As tarifas necessariamente fazem com que tanto a quantidade de bens importados para os EUA diminua quanto o preço pago pelos consumidores americanos por esses bens aumente; são os consumidores que são inevitavelmente prejudicados pela quantidade reduzida de bens estrangeiros disponíveis para satisfazer suas necessidades, mesmo nos casos em que os aumentos de preços de longo prazo são excessivamente modestos. De uma forma ou de outra, os consumidores inevitavelmente “absorvem a tarifa” também.

O secretário Bessent também esqueceu de mencionar que as tarifas também reduzem a capacidade dos estrangeiros de ganhar dólares necessários para comprar exportações americanas e para conceder crédito aos americanos. O próprio mecanismo de ajuste cambial a que ele aludiu, onde os dólares de repente se tornam mais difíceis para os estrangeiros ganharem e, portanto, os bens, serviços e investimentos americanos precificados em termos de dólares se tornam mais caros em termos de moedas estrangeiras, representa uma grande ameaça às receitas de exportação americanas e à capacidade dos produtores americanos de acessar poupança estrangeira.
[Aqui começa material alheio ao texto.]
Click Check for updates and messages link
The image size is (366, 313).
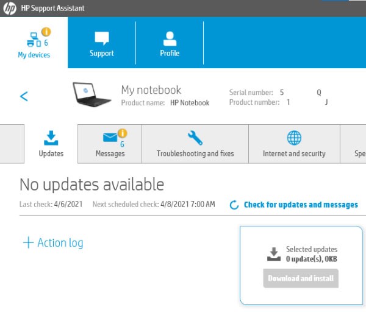click(x=301, y=205)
Dada a falta de poupança dos Estados Unidos, inibir o acesso à poupança estrangeira poderia paralisar a formação de bens de capital e tornar o Tesouro ainda mais desesperadamente dependente da criação inflacionária de dólares e expansões de crédito bancário para financiar déficits federais. Em suma, também precisamos prestar atenção à sabedoria de Mises de que as tarifas só podem prejudicar ainda mais seriamente o bem-estar de todos.